Google scientists have developed a novel algorithm capable of solving problems on a quantum processor 13,000 times faster than the world’s speediest supercomputers— a leap they say brings quantum computing closer to real-world use in drug discovery, materials science, and other scientific fields.​

Named Quantum Echoes, the algorithm marks a key breakthrough: it not only achieves “quantum advantage” (outperforming classical systems) but is also the first such algorithm verifiable independently by running it on another quantum computer.​

Its ultra-fast performance was demonstrated in benchmark tests on Google’s Willow quantum processing unit (QPU). The researchers detailed the algorithm’s mechanics in a study published October 22 in the journal Nature.​

“Quantum algorithms guide quantum computers to solve problems efficiently, much like software drives classical computing,” Xiao Mi, a Google Quantum AI research scientist who led the work, told Live Science via email. “For either classical or quantum computing to solve future problems, both software and hardware must exist and work in tandem.”​

While the first study proved Quantum Echoes’ quantum advantage, the team also sought to show its practical utility.

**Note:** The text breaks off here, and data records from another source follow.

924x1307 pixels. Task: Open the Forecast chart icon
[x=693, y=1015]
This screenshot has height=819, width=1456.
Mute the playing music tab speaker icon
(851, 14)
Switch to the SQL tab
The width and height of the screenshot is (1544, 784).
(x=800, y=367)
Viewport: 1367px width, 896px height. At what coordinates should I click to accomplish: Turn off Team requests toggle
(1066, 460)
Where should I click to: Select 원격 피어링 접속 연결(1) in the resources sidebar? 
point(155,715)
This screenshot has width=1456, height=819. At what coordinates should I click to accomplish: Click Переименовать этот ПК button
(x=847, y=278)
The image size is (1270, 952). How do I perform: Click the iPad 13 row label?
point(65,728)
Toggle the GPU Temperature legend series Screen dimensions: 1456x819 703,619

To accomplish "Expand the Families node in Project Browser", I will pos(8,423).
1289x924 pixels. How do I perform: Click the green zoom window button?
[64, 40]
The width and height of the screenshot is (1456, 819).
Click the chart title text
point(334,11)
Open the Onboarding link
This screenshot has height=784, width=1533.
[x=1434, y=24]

In a second study—published the same day (October 22) in the arXiv preprint database—they designed a quantum circuit to replicate molecular dynamics as observed in nuclear magnetic resonance (NMR) spectroscopy labs.​

Through this, they uncovered previously unknown details about the atomic spacing and structures of two molecules: [4-¹³C]-toluene (15 atoms) and [1-¹³C]-3′,5′-dimethylbiphenyl (DMBP, 28 atoms).​

The experiment used a small system (15 qubits), but the team noted in the study that future work will enable simulating molecules four times larger—a scale beyond the reach of classical computer simulations.